What is going on in the body? Usually the mitral valve remains firm when the left ventricle contracts. For reasons that are not clear, the tissues that make up the valve sometimes thicken, weaken, and degenerate. When that occurs, the valve balloons back into the left atrium when the left ventricle pumps. This sometimes allows blood to leak backward. This is a condition known as chronic mitral regurgitation. Mitral valve prolapse is generally not serious. In older men, the cords around the mitral valve can rupture and cause more severe leakage.
What are the signs and symptoms of the condition? Most people with mitral valve prolapse have no symptoms at all. The condition is usually found during a regular physical examination. Those who do have symptoms may have the following:
palpitations or a heightened awareness of the heartbeat
What are the causes and risks of the condition? The cause of mitral valve prolapse is unknown. It is more common in people with low body weight and low blood pressure. It is also more common in those with a hollow at the lower part of the breastbone, called pectus excavatum or funnel chest. People with mitral valve prolapse may face a slightly increased risk of stroke, heart attack, and sudden death, though this is controversial.
What can be done to prevent the condition? There are no known ways to prevent this condition.
How is the condition diagnosed? Mitral valve prolapse is usually diagnosed in the course of a physical examination.
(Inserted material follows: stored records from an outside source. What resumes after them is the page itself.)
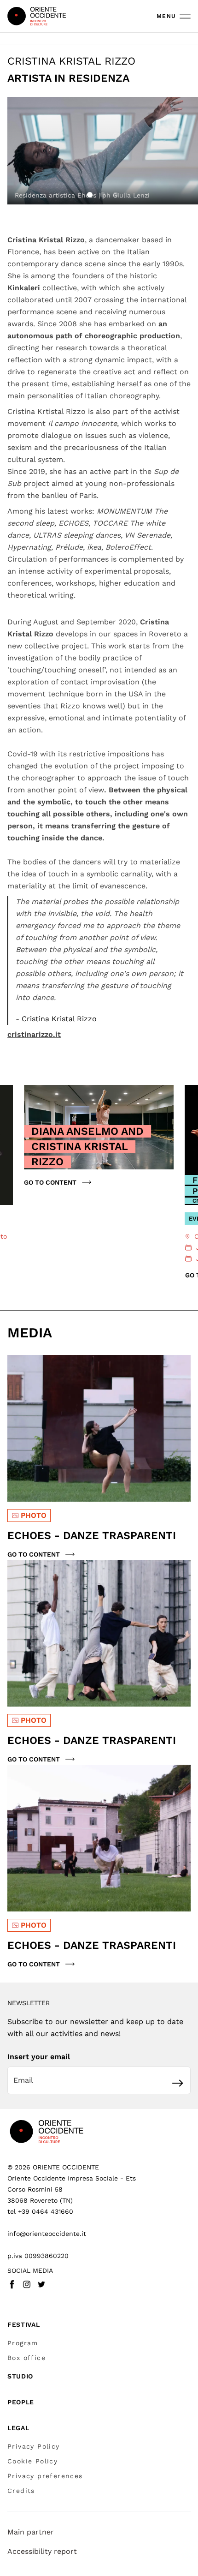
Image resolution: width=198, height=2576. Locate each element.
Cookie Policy (32, 2461)
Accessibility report (42, 2551)
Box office (26, 2357)
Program (22, 2343)
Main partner (30, 2532)
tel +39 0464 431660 (40, 2211)
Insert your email (38, 2056)
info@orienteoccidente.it (46, 2233)
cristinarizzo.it (34, 1034)
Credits (21, 2490)
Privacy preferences (45, 2476)
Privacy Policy (33, 2446)
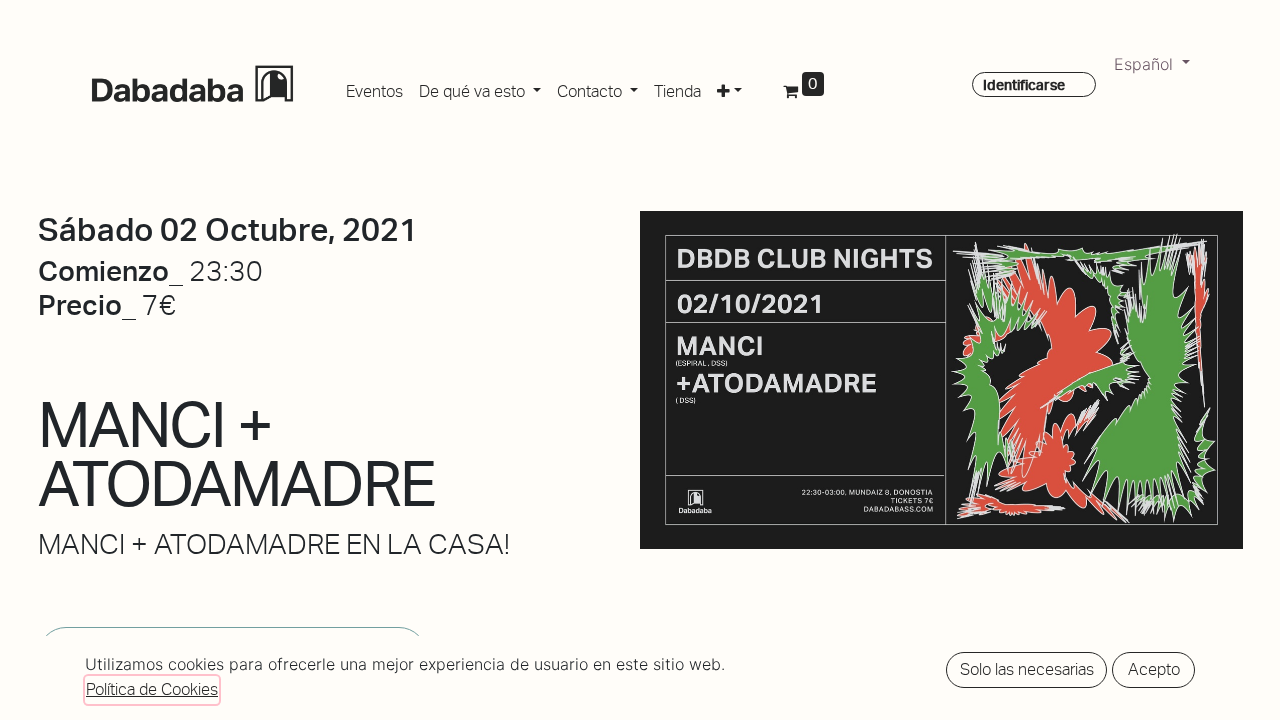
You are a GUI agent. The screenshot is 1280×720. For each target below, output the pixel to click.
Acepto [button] (1154, 669)
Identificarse (1024, 85)
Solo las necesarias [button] (1027, 669)
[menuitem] (374, 88)
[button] (729, 88)
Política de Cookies (152, 689)
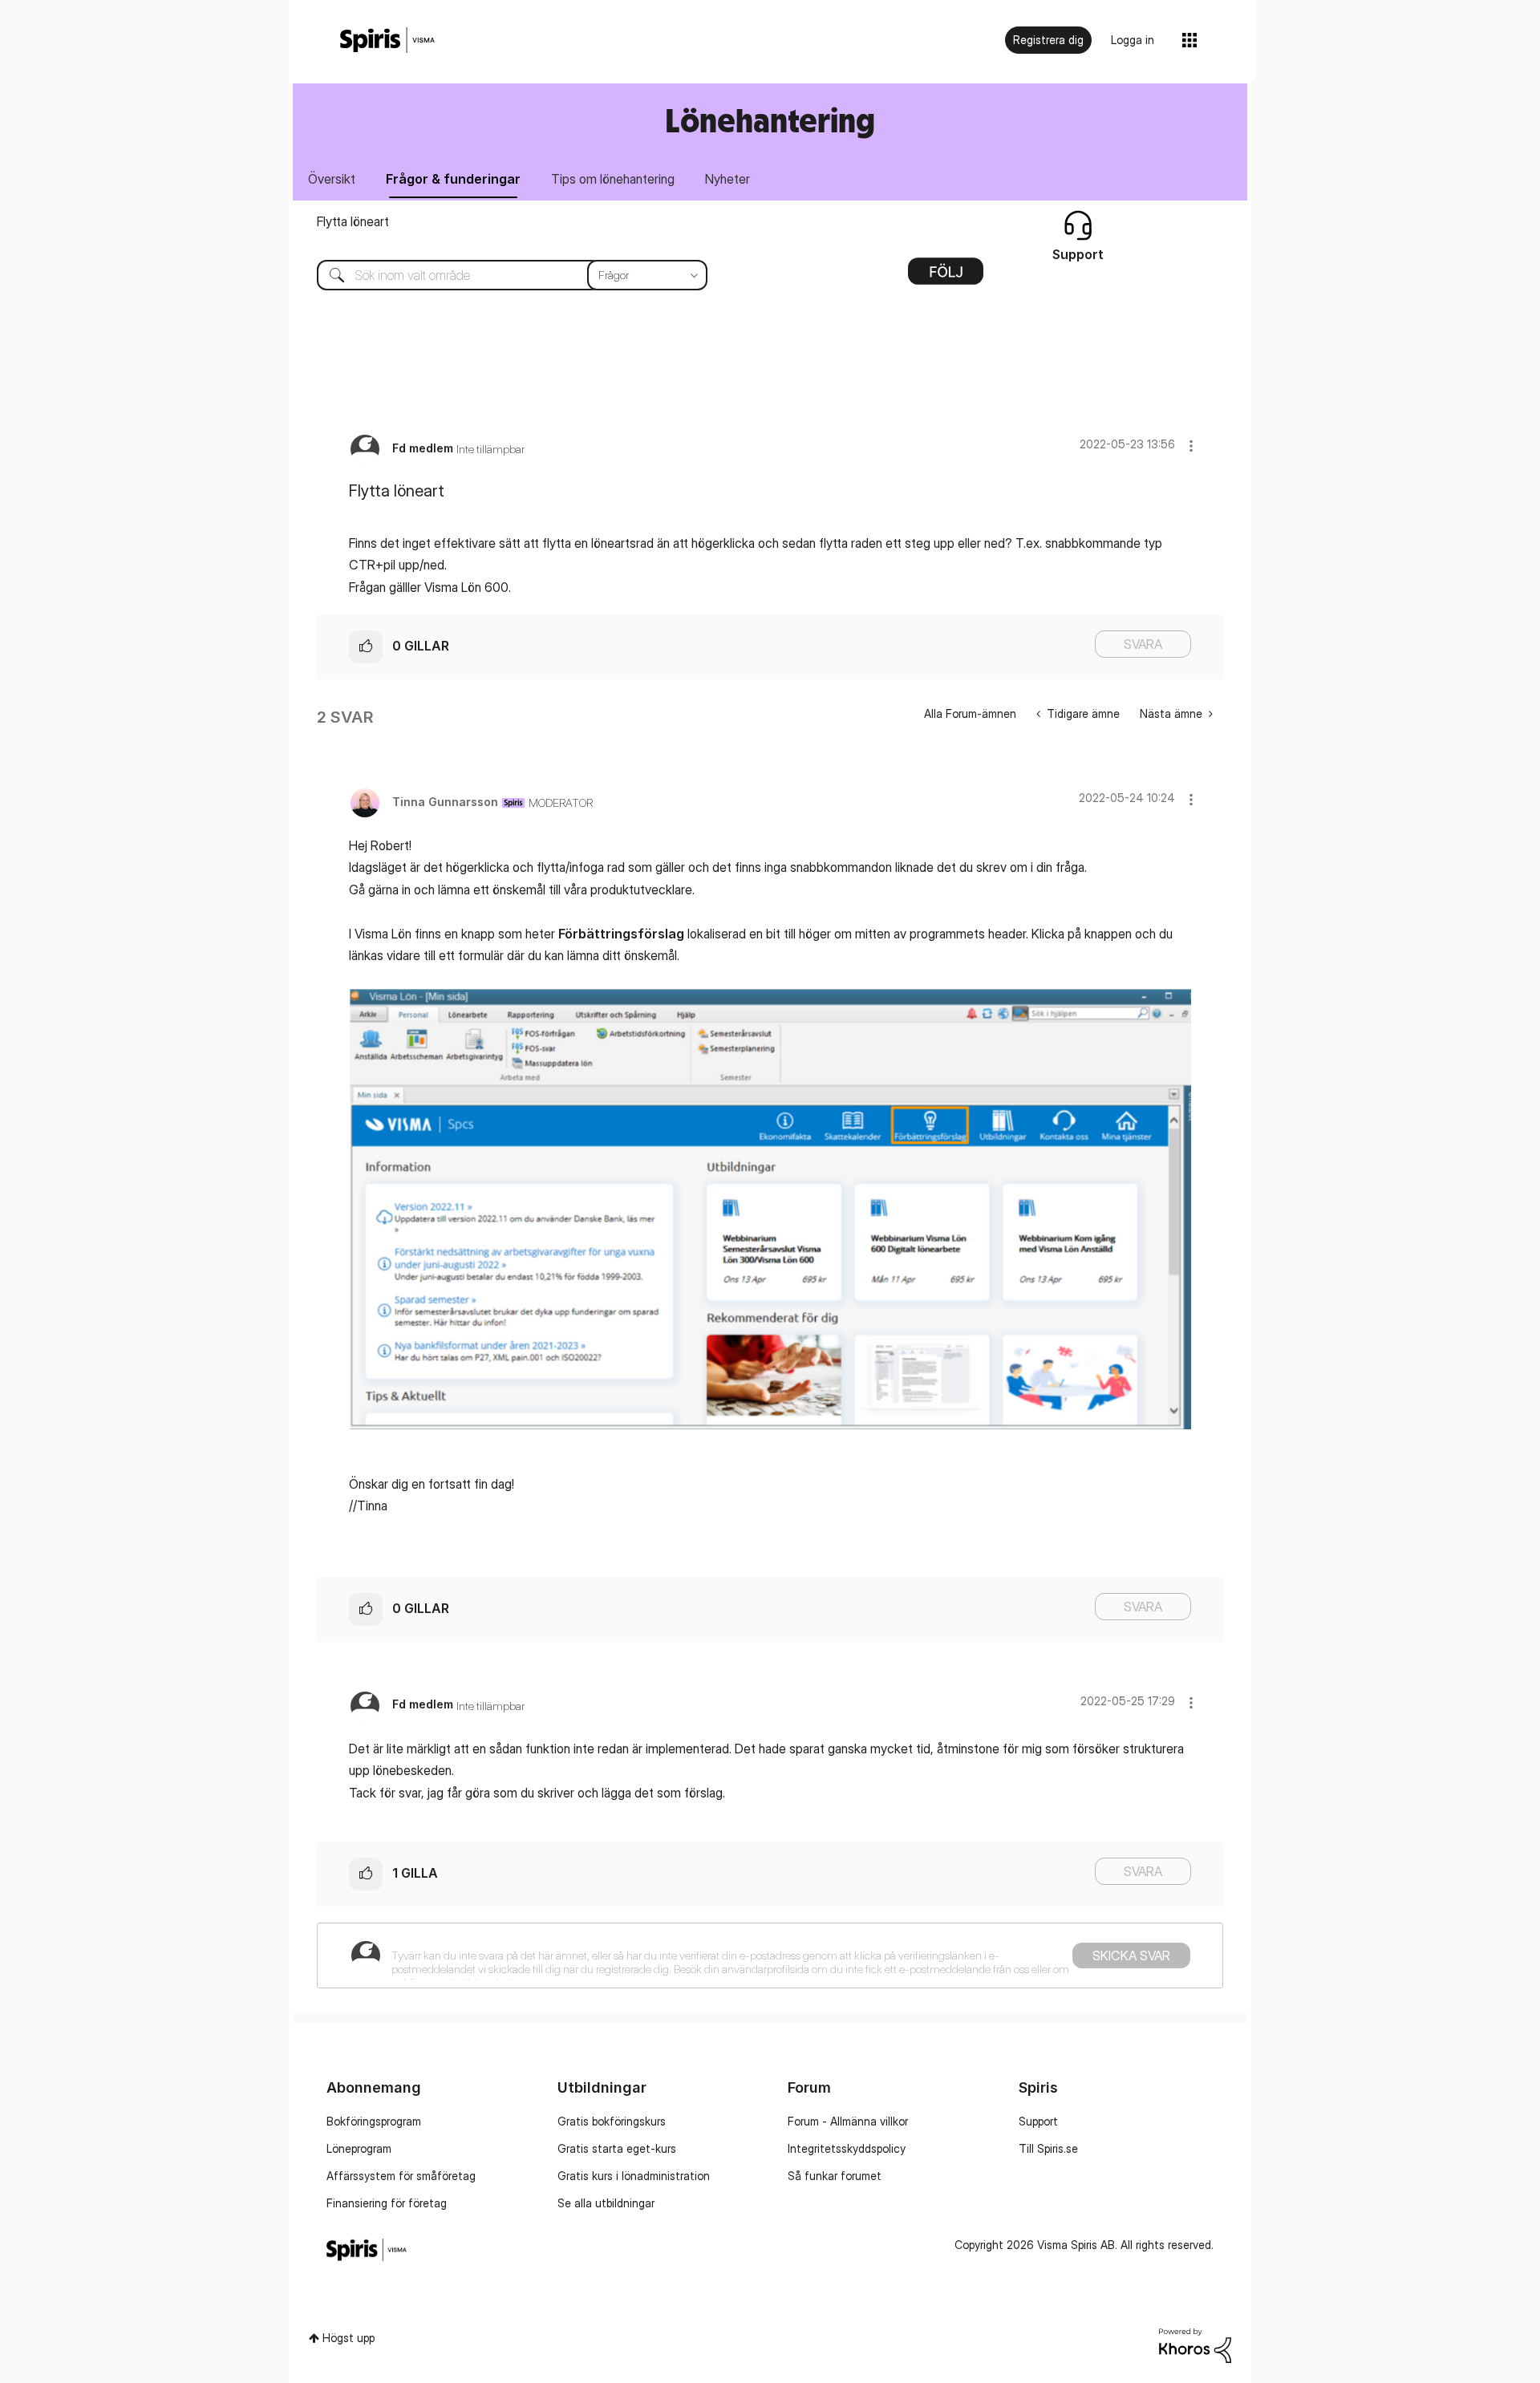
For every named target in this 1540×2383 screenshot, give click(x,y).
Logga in (1132, 40)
The doctor, using a stethoscope, may hear the abnormal valve click halfway through the heartbeat. This click may be followed by a murmur that goes with chronic mitral regurgitation. The doctor can make the click and murmur occur earlier in the heartbeat by having the person stand or tighten his muscles as if having a bowel movement. An echocardiogram, a special imaging test of the heart using sound waves, can show a thickened valve that balloons into the left atrium can confirm the diagnosis if needed by visualising the abnormal valve and can show blood flowing backwards through the valve into the left atrium.
What are the long-term effects of the condition? Mitral valve prolapse can progress with time to the point where mitral regurgitation occurs or worsens. This rarely means that the valve must be replaced. Some experts believe that vigorous exercise can make mitral valve prolapse worsen faster, though this has not been proven. This is mainly because men develop mitral regurgitation more than women do. Some people with mitral valve prolapse have rapid or irregular heart rhythms that they feel as palpitations.
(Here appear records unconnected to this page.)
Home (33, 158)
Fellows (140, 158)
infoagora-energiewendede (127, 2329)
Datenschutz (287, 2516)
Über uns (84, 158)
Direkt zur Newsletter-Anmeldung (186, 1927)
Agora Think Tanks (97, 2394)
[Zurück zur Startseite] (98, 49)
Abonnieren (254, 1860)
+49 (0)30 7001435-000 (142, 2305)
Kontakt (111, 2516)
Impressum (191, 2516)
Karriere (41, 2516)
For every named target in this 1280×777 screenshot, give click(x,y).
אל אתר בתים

What are the risks to others? There are no direct risks to others. Mitral valve prolapse seems to run in families.
What are the treatments for the condition? In most cases, no treatment is needed. The person needs to be reassured that this condition is not serious. If a person has mitral regurgitation as well as mitral valve prolapse, antibiotics, such as amoxicillin, need to be given during various medical and dental procedures. This reduces the risk of getting an infected mitral valve. For those who develop rapid or irregular heartbeats, a class of drugs known as beta-blockers may be given. Examples of these drugs include metoprolol or atenolol. Also, these persons should avoid dehydration and limit caffeine intake.
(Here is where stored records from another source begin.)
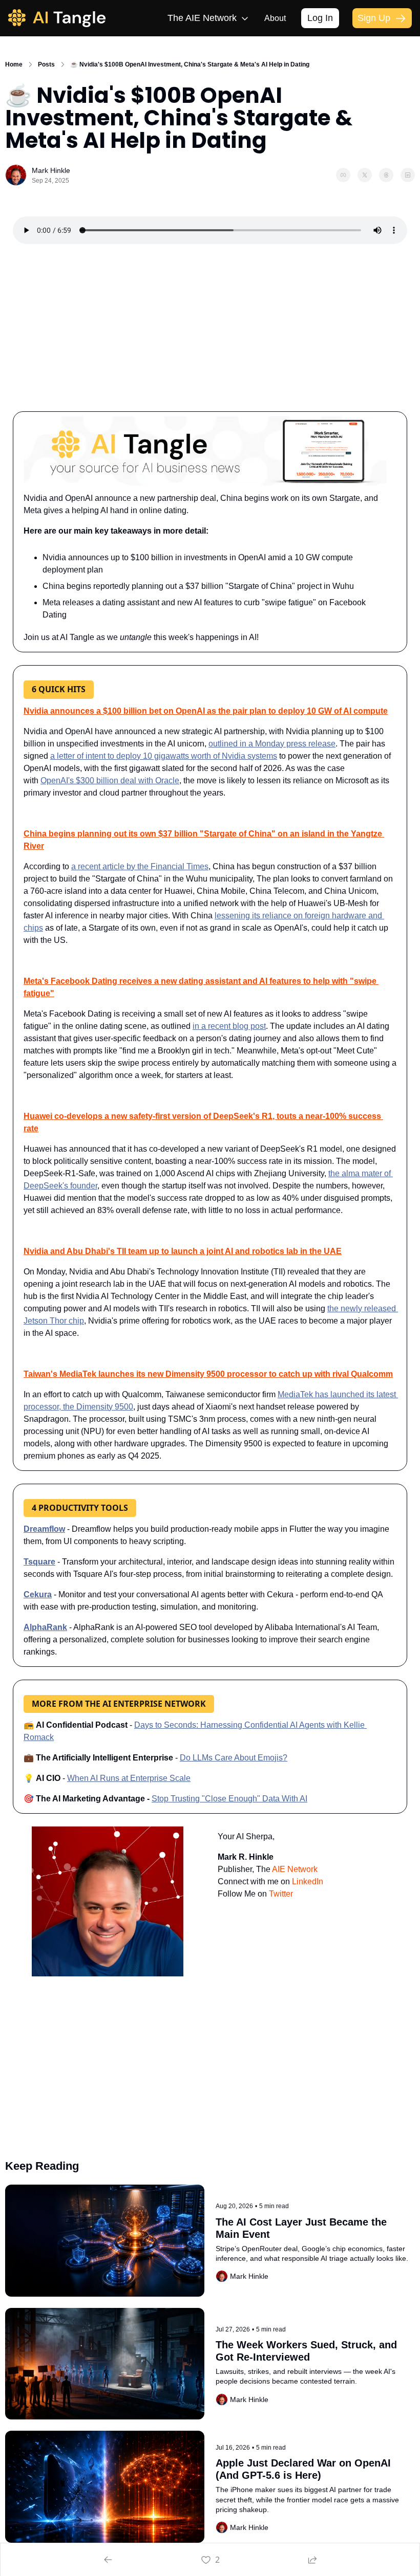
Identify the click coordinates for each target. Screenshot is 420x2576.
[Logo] (57, 18)
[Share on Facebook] (343, 175)
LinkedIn (307, 1881)
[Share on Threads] (386, 175)
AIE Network (295, 1869)
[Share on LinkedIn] (408, 175)
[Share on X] (365, 175)
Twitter (281, 1893)
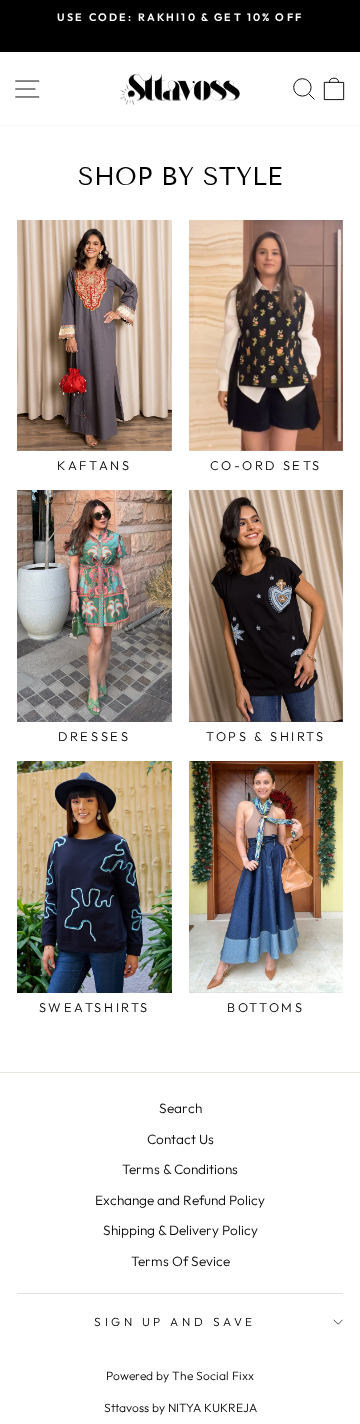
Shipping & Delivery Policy (180, 1230)
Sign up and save (175, 1321)
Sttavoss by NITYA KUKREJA (180, 1407)
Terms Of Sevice (180, 1261)
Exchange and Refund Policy (180, 1200)
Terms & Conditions (180, 1169)
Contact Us (180, 1139)
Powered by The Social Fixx (180, 1375)
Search (180, 1108)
What are the side effects of the treatments? Side effects depend on what treatments are used. Antibiotics can cause rash, diarrhoea, and other side effects. Beta-blockers can cause slow heart rates, low blood pressure, depression, sexual problems such as erectile dysfunction, and unpleasant dreams.
What happens after treatment for the condition? Many symptoms may go away after the person is reassured that mitral valve prolapse is not serious.
How is the condition monitored? Regular physical examinations are usually enough to check for the development of mitral regurgitation. Echocardiograms may be used to check the seriousness of the mitral regurgitation.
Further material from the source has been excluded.